Patel is also Director of the Penn Medicine Nudge Unit, a behavioral design team that is studying the impact that nudges or small interventions may have on healthcare. The team is examining ways in which nudges can influence choices, and also direct medical professionals and patients toward optimal decisions to improve healthcare delivery and results. (Photo copyright: University of Pennsylvania.)
Gaming the Study Improves Usage of Test Devices
To perform the study, 4.4 million members of a national wellness program were invited to take part in data collection. Approximately 55,000 of those individuals actually participated in the study, which involved downloading an app to record pertinent information. Researchers tracked and interpreted the data during a two-year period in 2014 and 2015.
The information analyzed included:
When participants initially activated their tracker;
How often the device was utilized;
The average number of steps taken per day; and,
Sociodemographic characteristics.
The results of the study were not entirely unexpected, but there were surprises:
80% of the people who initially activated the devices were still using them after six months;
Only 0.2% of the invited individuals used the devices in the first year;
However, that number increased to 1.2% during the second year.
The usage of wearable activity trackers was nearly double among younger people than it was for older individuals. In addition, people from households with an annual income of less than $50,000 used the gadgets at lower rates than those at higher income levels.
A mere 0.1% of the potential participants were over 65-years old. However, 90% of individuals in this age group were still using the devices six months after initial activation.
The authors of the study stated that adding game elements, such as points, levels, badges and financial incentives may have played a role in the sustained use of the activity trackers.
“Gamification and financial incentives are commonly used within wellness programs, but their impact has not been well studied,” Patel stated in the news release. “Our findings provide initial evidence suggesting that these types of engagement strategies may show promise for keeping sustained use high.

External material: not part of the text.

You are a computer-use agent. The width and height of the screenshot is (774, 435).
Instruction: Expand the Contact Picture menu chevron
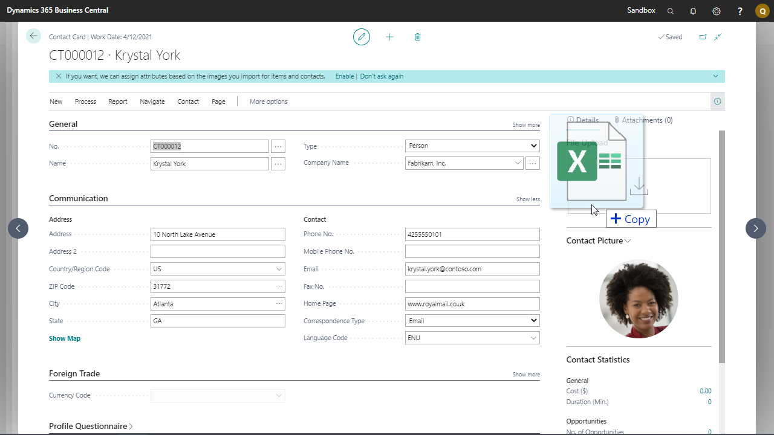click(628, 241)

However, more studies are needed to determine the best way to combine these types of engagement strategies with activity trackers to improve health outcomes.”
Most Commonly Used Mobile Activity Tracking Devices
There were 60 different types of wearable activity trackers that could be used by participants for the study. Seventy-six percent of those participants elected to use the FitBit activity tracker. This mobile healthcare device is worn on the wrist like a watch. It monitors activity, exercise, food, weight, and sleep to provide consumers with real-time data about their activities.
The data collected by the device is sent automatically and wirelessly to the user’s phone or computer. Individuals then can use the FitBit dashboard to view their progress through online charts and graphs. The dashboard also offers progress notifications to the consumer and gives achievement badges when established goals have been reached.
The second most common activity trackers used were Apple devices, such as Apple Watches, which were chosen by 9% of the participants.
Biometric data on patients’ behavior and activities that is collected and transmitted from mobile devices has swiftly become critical data doctors use in precision medicine diagnoses and treatments. Clinical laboratories will likely be including biomarker data taken by these devices in their testing and procedures in the future. The only question is how quickly the data generated by such devices becomes acceptable to add to a patient’s permanent health record.